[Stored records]

------------------------

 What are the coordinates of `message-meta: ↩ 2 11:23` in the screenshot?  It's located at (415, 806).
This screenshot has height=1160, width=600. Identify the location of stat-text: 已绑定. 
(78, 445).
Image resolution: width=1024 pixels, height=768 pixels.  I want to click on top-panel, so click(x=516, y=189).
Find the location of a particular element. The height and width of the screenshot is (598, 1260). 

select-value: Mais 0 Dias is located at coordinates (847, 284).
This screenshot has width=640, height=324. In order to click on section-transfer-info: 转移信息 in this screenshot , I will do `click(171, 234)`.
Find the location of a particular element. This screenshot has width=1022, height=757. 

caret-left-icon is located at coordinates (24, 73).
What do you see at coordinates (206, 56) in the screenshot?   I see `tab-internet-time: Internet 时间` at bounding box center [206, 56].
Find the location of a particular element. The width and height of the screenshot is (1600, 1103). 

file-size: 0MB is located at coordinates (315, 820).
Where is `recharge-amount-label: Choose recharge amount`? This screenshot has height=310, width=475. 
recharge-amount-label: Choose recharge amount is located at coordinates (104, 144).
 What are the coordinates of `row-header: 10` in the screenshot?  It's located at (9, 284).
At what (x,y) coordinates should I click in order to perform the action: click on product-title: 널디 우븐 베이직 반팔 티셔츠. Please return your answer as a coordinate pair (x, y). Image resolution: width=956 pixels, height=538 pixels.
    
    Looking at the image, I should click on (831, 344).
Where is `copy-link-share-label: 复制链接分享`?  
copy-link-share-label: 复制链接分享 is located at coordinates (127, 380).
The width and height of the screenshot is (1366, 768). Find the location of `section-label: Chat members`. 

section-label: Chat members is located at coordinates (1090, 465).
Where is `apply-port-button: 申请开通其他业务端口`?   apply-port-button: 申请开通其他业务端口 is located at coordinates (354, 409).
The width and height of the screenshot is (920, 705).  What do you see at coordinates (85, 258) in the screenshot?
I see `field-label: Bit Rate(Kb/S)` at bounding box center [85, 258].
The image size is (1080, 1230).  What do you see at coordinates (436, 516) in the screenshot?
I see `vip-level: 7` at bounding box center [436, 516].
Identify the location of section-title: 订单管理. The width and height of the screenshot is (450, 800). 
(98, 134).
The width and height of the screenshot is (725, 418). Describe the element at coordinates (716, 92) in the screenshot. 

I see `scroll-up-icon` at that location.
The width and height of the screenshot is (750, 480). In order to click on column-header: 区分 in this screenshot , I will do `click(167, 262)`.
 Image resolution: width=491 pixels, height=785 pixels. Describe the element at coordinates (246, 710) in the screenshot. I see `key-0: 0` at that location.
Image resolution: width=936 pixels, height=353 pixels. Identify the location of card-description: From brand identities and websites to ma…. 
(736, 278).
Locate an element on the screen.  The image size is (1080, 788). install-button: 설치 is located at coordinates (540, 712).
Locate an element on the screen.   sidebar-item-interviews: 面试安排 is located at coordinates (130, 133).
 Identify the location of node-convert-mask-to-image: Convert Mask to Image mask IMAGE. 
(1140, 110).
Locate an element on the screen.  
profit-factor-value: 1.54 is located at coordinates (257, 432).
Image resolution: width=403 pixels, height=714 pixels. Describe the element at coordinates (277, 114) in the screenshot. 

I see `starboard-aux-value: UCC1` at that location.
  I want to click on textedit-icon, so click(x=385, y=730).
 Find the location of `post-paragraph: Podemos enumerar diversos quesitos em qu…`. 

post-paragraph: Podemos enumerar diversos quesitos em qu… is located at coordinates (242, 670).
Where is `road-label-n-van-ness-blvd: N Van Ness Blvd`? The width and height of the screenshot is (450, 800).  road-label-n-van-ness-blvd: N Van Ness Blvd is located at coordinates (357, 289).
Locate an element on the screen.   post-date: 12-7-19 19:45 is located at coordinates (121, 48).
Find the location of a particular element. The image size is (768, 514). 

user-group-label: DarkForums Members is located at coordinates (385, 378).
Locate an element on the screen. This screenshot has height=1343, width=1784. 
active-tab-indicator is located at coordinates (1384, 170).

------------------------

— EXERCISE PROMPT —
Edit the material by replacing every occurrence of "Find the location of a particular element" with "Locate the specified element". Leave all other text unchanged.

— ANSWER TO THIS PROBLEM —
 What are the coordinates of `message-meta: ↩ 2 11:23` in the screenshot?  It's located at (415, 806).
This screenshot has height=1160, width=600. Identify the location of stat-text: 已绑定. 
(78, 445).
Image resolution: width=1024 pixels, height=768 pixels.  I want to click on top-panel, so click(x=516, y=189).
Locate the specified element. The height and width of the screenshot is (598, 1260). 

select-value: Mais 0 Dias is located at coordinates (847, 284).
This screenshot has width=640, height=324. In order to click on section-transfer-info: 转移信息 in this screenshot , I will do `click(171, 234)`.
Locate the specified element. This screenshot has width=1022, height=757. 

caret-left-icon is located at coordinates (24, 73).
What do you see at coordinates (206, 56) in the screenshot?   I see `tab-internet-time: Internet 时间` at bounding box center [206, 56].
Locate the specified element. The width and height of the screenshot is (1600, 1103). 

file-size: 0MB is located at coordinates (315, 820).
Where is `recharge-amount-label: Choose recharge amount`? This screenshot has height=310, width=475. 
recharge-amount-label: Choose recharge amount is located at coordinates (104, 144).
 What are the coordinates of `row-header: 10` in the screenshot?  It's located at (9, 284).
At what (x,y) coordinates should I click in order to perform the action: click on product-title: 널디 우븐 베이직 반팔 티셔츠. Please return your answer as a coordinate pair (x, y). Image resolution: width=956 pixels, height=538 pixels.
    
    Looking at the image, I should click on (831, 344).
Where is `copy-link-share-label: 复制链接分享`?  
copy-link-share-label: 复制链接分享 is located at coordinates (127, 380).
The width and height of the screenshot is (1366, 768). Find the location of `section-label: Chat members`. 

section-label: Chat members is located at coordinates (1090, 465).
Where is `apply-port-button: 申请开通其他业务端口`?   apply-port-button: 申请开通其他业务端口 is located at coordinates (354, 409).
The width and height of the screenshot is (920, 705).  What do you see at coordinates (85, 258) in the screenshot?
I see `field-label: Bit Rate(Kb/S)` at bounding box center [85, 258].
The image size is (1080, 1230).  What do you see at coordinates (436, 516) in the screenshot?
I see `vip-level: 7` at bounding box center [436, 516].
Identify the location of section-title: 订单管理. The width and height of the screenshot is (450, 800). 
(98, 134).
The width and height of the screenshot is (725, 418). Describe the element at coordinates (716, 92) in the screenshot. 

I see `scroll-up-icon` at that location.
The width and height of the screenshot is (750, 480). In order to click on column-header: 区分 in this screenshot , I will do `click(167, 262)`.
 Image resolution: width=491 pixels, height=785 pixels. Describe the element at coordinates (246, 710) in the screenshot. I see `key-0: 0` at that location.
Image resolution: width=936 pixels, height=353 pixels. Identify the location of card-description: From brand identities and websites to ma…. 
(736, 278).
Locate an element on the screen.  The image size is (1080, 788). install-button: 설치 is located at coordinates (540, 712).
Locate an element on the screen.   sidebar-item-interviews: 面试安排 is located at coordinates (130, 133).
 Identify the location of node-convert-mask-to-image: Convert Mask to Image mask IMAGE. 
(1140, 110).
Locate an element on the screen.  
profit-factor-value: 1.54 is located at coordinates (257, 432).
Image resolution: width=403 pixels, height=714 pixels. Describe the element at coordinates (277, 114) in the screenshot. 

I see `starboard-aux-value: UCC1` at that location.
  I want to click on textedit-icon, so click(x=385, y=730).
 Find the location of `post-paragraph: Podemos enumerar diversos quesitos em qu…`. 

post-paragraph: Podemos enumerar diversos quesitos em qu… is located at coordinates (242, 670).
Where is `road-label-n-van-ness-blvd: N Van Ness Blvd`? The width and height of the screenshot is (450, 800).  road-label-n-van-ness-blvd: N Van Ness Blvd is located at coordinates (357, 289).
Locate an element on the screen.   post-date: 12-7-19 19:45 is located at coordinates (121, 48).
Locate the specified element. The image size is (768, 514). 

user-group-label: DarkForums Members is located at coordinates (385, 378).
Locate an element on the screen. This screenshot has height=1343, width=1784. 
active-tab-indicator is located at coordinates (1384, 170).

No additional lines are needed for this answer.